[Data records — start]

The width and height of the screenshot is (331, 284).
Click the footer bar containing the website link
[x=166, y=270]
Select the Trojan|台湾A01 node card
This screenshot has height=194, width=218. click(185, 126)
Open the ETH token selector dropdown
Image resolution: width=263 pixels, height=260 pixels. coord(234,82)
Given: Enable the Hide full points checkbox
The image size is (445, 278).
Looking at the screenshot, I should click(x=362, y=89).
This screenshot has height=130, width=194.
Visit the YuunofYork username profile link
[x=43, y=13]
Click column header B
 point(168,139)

[Data records — finish]
[Data records — start]

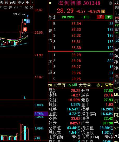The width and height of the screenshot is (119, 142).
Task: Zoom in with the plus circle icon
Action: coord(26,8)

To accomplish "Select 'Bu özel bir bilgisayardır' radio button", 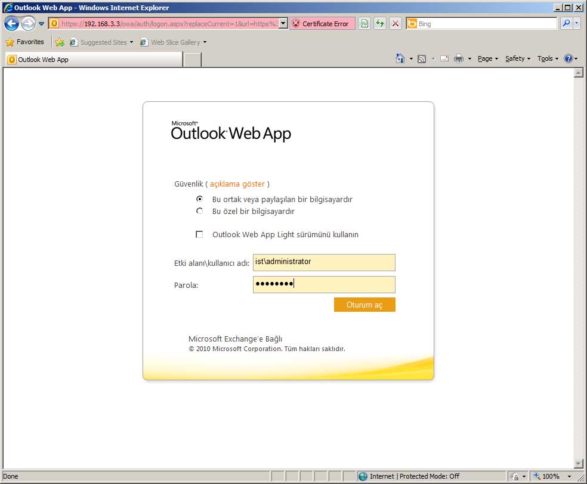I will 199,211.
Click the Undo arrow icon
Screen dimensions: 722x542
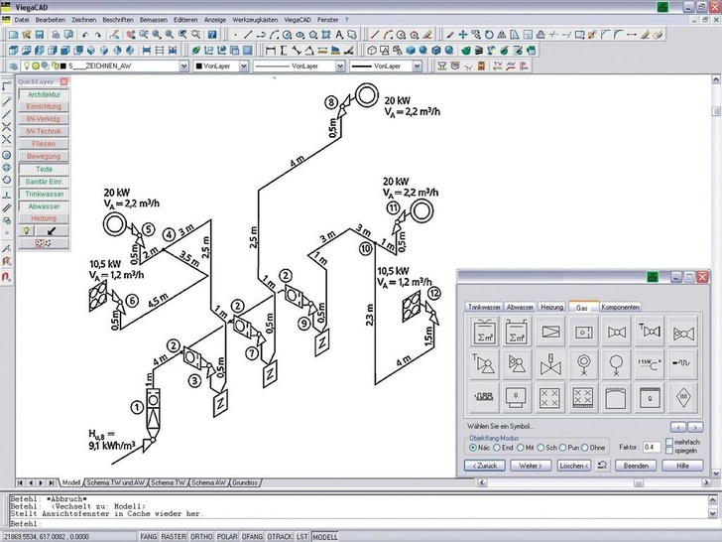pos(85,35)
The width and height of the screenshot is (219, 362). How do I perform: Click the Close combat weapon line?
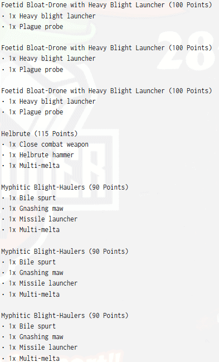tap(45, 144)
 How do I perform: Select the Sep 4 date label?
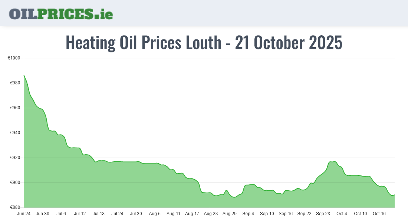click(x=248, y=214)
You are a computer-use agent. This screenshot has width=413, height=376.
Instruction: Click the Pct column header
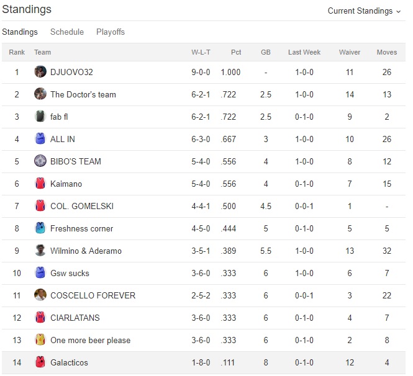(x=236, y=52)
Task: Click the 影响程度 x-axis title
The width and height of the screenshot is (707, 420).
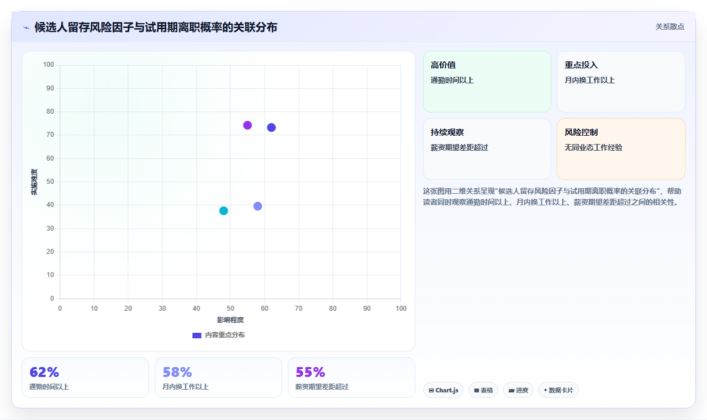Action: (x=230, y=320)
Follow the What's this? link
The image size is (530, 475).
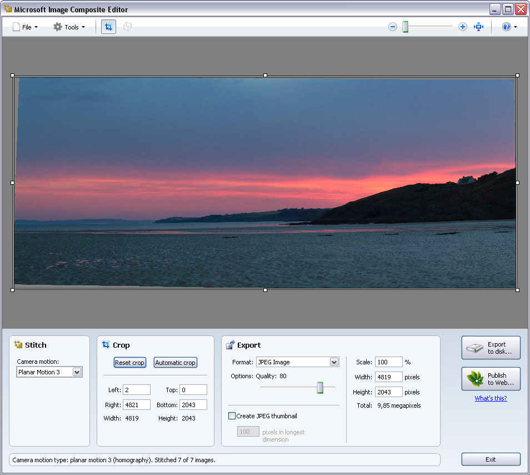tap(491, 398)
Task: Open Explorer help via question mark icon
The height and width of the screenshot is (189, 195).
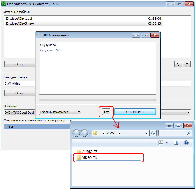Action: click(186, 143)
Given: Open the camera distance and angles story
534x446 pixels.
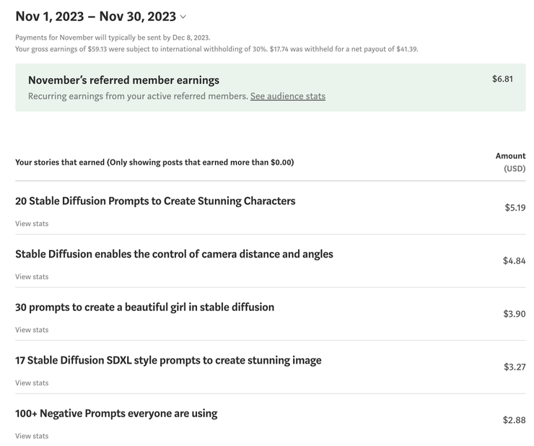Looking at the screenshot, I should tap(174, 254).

[Data records — finish]

** How to complete this task **
Among the records above, how many lines carry the string "Given"? Reply with the number alone.

** Task output **
2